A global atlas of gut bacteria from babies across the world has created a blueprint for early-life probiotics tailored to different local diets and regions that can improve infant health.
The genomic resource could help select geographically bespoke probiotics most beneficial for infants and lead to the development of precision microbiome therapeutics.
The catalog, outlined in Cell, comprises 4098 genomes from the key Bifidobacterium infant gut microbe species B. longum and B. infantis.
Spanning 48 countries, it is well over 10 times larger than similar previous studies and increases representation from low-and-middle income countries 12- to 17-fold.

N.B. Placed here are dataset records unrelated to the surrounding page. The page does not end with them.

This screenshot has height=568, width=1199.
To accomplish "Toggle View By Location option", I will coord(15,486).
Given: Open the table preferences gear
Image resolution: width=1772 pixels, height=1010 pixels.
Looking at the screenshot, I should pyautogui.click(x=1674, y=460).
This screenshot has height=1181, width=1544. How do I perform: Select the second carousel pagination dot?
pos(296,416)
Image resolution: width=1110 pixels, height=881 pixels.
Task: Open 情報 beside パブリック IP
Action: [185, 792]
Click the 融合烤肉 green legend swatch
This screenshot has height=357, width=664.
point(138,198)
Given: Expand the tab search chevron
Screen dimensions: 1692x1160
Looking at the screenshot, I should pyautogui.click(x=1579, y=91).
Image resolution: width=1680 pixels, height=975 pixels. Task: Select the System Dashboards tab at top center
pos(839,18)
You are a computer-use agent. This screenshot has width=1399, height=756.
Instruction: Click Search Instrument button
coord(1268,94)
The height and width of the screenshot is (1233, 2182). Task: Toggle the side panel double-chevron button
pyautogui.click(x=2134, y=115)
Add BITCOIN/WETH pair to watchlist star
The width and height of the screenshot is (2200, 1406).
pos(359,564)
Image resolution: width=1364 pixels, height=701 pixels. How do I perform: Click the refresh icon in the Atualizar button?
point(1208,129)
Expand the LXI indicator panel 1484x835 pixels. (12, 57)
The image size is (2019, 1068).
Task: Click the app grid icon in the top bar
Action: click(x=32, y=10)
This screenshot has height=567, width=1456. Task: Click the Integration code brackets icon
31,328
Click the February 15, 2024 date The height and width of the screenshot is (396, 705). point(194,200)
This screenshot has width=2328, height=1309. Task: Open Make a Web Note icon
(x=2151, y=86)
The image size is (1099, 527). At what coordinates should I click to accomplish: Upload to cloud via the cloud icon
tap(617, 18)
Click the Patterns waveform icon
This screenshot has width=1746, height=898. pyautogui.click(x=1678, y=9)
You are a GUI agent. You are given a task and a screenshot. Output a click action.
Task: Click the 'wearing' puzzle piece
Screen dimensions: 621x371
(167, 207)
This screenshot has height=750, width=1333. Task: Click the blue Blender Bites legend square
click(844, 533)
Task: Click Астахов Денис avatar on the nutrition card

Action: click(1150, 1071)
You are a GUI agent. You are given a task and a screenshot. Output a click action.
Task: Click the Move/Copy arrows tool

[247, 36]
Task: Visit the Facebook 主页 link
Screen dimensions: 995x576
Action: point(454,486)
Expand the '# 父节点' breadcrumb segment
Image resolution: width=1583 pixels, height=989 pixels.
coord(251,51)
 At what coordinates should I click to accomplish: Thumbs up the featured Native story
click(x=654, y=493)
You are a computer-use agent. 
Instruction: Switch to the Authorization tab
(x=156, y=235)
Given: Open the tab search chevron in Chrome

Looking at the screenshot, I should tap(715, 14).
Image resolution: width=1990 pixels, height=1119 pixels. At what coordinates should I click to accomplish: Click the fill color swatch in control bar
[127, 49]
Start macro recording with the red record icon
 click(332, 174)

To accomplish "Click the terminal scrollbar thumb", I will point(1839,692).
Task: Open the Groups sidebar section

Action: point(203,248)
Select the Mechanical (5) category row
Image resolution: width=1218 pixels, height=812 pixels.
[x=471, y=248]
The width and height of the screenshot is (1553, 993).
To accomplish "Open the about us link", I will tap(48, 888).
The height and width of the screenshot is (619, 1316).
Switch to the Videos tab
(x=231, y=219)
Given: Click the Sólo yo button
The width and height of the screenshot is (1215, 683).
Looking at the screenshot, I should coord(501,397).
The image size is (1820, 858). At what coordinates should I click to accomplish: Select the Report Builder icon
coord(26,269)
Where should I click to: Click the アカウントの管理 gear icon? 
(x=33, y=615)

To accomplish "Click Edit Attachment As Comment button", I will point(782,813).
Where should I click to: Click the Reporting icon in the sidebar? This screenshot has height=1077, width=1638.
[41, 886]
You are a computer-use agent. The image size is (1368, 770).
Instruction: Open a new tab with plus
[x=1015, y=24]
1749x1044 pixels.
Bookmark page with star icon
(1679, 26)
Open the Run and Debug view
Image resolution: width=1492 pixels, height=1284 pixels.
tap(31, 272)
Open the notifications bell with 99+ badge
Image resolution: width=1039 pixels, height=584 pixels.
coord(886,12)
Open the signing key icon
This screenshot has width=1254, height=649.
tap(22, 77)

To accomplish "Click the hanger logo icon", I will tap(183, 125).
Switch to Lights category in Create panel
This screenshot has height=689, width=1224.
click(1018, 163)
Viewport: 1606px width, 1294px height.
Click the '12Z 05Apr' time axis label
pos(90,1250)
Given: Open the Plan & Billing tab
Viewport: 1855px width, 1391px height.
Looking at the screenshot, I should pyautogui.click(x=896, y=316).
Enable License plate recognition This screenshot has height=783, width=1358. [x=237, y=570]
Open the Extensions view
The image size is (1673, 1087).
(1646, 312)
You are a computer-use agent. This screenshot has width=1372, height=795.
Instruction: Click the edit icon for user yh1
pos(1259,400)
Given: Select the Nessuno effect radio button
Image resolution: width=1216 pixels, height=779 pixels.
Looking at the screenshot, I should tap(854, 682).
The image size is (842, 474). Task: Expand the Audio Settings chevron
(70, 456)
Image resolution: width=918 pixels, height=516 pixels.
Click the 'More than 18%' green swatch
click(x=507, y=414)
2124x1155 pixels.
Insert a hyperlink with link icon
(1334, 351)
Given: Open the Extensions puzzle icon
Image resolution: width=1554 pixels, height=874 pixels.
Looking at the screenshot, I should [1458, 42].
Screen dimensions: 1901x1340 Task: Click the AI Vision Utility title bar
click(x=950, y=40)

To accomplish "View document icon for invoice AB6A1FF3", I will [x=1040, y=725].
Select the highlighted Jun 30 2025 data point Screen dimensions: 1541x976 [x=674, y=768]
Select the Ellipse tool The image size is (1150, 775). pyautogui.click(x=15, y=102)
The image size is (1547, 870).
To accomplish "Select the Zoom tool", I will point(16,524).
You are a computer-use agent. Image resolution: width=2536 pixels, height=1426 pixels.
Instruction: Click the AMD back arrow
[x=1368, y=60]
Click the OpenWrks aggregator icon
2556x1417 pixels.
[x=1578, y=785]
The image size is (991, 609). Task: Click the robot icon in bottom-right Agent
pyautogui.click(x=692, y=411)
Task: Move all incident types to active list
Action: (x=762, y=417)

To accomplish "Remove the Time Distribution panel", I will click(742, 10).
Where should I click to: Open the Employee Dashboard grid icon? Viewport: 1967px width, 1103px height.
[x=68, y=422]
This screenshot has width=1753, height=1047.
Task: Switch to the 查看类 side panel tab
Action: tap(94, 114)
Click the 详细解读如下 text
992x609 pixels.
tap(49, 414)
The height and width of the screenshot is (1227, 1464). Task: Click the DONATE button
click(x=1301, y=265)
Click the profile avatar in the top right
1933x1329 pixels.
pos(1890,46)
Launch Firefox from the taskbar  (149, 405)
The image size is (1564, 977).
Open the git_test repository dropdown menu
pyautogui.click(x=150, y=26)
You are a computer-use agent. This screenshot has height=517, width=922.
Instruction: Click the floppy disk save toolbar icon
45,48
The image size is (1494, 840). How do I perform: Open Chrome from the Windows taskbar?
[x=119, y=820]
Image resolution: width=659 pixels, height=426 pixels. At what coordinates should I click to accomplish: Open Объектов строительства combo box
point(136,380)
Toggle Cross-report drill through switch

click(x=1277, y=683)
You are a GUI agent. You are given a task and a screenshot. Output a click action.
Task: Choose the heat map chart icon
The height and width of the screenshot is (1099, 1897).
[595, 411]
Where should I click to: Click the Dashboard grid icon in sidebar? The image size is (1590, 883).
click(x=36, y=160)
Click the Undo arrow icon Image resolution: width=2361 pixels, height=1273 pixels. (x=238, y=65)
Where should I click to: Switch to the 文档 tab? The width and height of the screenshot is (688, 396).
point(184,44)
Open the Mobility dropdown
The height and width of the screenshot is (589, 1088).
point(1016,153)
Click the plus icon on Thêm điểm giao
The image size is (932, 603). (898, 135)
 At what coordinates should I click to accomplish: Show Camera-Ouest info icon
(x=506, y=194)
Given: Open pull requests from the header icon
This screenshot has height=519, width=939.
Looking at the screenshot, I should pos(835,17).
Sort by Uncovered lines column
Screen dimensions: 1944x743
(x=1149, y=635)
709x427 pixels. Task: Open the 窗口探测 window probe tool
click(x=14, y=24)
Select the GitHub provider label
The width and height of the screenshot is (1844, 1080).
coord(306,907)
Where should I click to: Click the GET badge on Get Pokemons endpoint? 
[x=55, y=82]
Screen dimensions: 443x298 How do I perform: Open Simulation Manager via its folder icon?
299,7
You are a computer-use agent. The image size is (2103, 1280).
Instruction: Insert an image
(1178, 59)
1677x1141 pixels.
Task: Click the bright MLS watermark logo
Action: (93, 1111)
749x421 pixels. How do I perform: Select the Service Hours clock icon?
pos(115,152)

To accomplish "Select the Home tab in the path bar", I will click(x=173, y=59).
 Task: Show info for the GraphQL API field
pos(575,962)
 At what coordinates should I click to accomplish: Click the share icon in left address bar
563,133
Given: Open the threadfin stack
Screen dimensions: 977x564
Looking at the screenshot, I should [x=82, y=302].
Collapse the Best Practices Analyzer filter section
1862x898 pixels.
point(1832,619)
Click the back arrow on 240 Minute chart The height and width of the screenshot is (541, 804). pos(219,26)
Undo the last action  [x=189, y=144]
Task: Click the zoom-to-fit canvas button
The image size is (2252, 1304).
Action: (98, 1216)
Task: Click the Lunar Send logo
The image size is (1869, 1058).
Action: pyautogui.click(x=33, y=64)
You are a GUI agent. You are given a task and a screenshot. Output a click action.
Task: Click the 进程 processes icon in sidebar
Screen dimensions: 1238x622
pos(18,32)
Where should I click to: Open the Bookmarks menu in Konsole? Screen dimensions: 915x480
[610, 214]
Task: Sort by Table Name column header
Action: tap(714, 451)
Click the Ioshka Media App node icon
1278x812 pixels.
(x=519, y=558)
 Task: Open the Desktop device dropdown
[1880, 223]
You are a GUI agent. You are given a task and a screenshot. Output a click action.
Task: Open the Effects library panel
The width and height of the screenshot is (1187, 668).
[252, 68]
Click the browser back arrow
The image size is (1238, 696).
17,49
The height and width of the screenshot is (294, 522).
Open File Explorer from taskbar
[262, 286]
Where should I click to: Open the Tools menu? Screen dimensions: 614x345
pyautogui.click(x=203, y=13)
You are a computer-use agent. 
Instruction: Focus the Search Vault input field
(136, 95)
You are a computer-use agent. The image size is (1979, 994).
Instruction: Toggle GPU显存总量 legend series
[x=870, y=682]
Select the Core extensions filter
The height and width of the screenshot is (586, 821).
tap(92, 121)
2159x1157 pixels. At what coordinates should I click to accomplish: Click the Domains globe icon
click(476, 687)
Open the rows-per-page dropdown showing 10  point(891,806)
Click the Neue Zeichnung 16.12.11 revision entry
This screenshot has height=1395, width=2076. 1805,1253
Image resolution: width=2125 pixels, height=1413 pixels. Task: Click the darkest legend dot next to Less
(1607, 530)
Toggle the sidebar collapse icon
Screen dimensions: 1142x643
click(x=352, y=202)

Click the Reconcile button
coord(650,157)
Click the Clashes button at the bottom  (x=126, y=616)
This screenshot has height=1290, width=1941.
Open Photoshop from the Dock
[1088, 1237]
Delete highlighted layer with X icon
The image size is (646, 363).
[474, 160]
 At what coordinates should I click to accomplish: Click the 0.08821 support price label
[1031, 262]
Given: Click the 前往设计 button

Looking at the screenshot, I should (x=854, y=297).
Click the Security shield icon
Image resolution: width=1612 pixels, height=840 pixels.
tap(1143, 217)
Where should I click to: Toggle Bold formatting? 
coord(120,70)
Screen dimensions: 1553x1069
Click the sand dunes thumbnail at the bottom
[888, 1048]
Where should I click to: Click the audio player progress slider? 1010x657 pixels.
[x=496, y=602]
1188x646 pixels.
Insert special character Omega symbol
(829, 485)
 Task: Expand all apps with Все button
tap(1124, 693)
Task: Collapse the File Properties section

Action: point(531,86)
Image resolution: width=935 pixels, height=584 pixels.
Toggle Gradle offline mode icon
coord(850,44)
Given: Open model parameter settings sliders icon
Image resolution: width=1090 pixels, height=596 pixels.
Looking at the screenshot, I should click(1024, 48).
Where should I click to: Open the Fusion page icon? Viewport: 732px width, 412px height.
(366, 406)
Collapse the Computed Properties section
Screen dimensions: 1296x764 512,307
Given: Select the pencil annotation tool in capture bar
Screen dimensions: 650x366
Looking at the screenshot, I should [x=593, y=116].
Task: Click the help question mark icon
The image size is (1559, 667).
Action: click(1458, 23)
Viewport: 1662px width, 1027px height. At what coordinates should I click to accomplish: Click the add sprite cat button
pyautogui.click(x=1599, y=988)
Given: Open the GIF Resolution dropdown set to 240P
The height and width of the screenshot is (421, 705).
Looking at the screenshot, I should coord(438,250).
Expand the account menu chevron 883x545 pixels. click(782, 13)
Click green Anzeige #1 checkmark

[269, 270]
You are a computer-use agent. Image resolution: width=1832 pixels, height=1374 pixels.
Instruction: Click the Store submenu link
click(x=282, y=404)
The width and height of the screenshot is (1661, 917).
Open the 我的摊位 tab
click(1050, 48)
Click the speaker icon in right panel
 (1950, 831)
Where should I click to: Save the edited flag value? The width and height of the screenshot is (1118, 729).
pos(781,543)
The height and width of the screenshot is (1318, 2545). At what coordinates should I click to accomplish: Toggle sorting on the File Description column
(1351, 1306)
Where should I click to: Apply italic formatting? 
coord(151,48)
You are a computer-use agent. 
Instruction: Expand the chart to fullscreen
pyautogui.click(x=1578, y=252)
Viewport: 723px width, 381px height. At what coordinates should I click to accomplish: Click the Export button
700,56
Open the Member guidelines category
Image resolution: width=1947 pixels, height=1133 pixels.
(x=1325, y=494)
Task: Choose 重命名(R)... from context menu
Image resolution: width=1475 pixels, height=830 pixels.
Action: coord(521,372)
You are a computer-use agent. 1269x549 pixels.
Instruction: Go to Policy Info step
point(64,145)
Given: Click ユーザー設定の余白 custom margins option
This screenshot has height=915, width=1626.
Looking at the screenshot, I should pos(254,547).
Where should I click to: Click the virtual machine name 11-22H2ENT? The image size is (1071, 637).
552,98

“Our research has identified region-specific strains that have naturally evolved to thrive in a baby’s microbiome, shaped by regional diets and environments,” explained researcher Yan Shao, PhD, from the Wellcome Sanger Institute in the U.K.
“By creating this resource, we hope that it will support the development of next-generation, tailored probiotics that can more effectively help build a healthy, flourishing microbiome for babies everywhere.”
The microbiome atlas reveals B. infantis bacteria as a “missing microbe”—rarely seen among infants from high-income countries such as Western Europe and North America but dominating early-life microbiota from low-and-middle income countries in Africa and South Asia.
This could be due to lifestyle changes associated with industrialization, the researchers suggest. Earlier weaning, the use of formula, and exposure to antibiotics could all have eroded ecological niches that once favored metabolically diverse B. infantis lineages.
The findings also confirm B. longum and B. infantis as distinct species with different functions.
The 36 B. infantis strains across the globe appear to have adapted to regional diets and lifestyles, with metabolic adaptations to non-industrialized diets consistent with their near-exclusive distribution in low-and-middle income countries. Natural strains appear adapted to local diets rich in plant glycans and substrates derived from breast milk, including urea and B vitamins. Infants from West Africa, for example, carried genes linked with breaking down a local staple grain called fonio millet.
The atlas suggests currently available commercial probiotics, produced to restore or boost the infant microbiome, may be poorly designed. These commercial strains had often partially lost the diverse metabolic loci—including those involved in human milk and plant glycans, lipids and micronutrients—which made regional strains better adapted to their local populations.
“Microbiomes are complex, highly individual ecosystems, yet for decades the infant probiotics industry has taken a one-size-fits-all approach, trying to plant the same bacterial ‘seeds’ in every baby worldwide,” said Shao.
“Our research has identified region-specific strains that have naturally evolved to thrive in a baby’s microbiome, shaped by regional diets and environments.”
Fellow researcher Jay Berkley, PhD, from the University of Oxford, added: “This expanded, more representative atlas will enable us to move beyond relying on ‘legacy’ probiotic strains and instead prioritize testing region-matched strains that are naturally adapted to babies’ local diets and environments.
“This major expansion in known bacterial strains lays the groundwork for developing microbiome-based interventions tailored to the needs of every child, no matter where they are born.”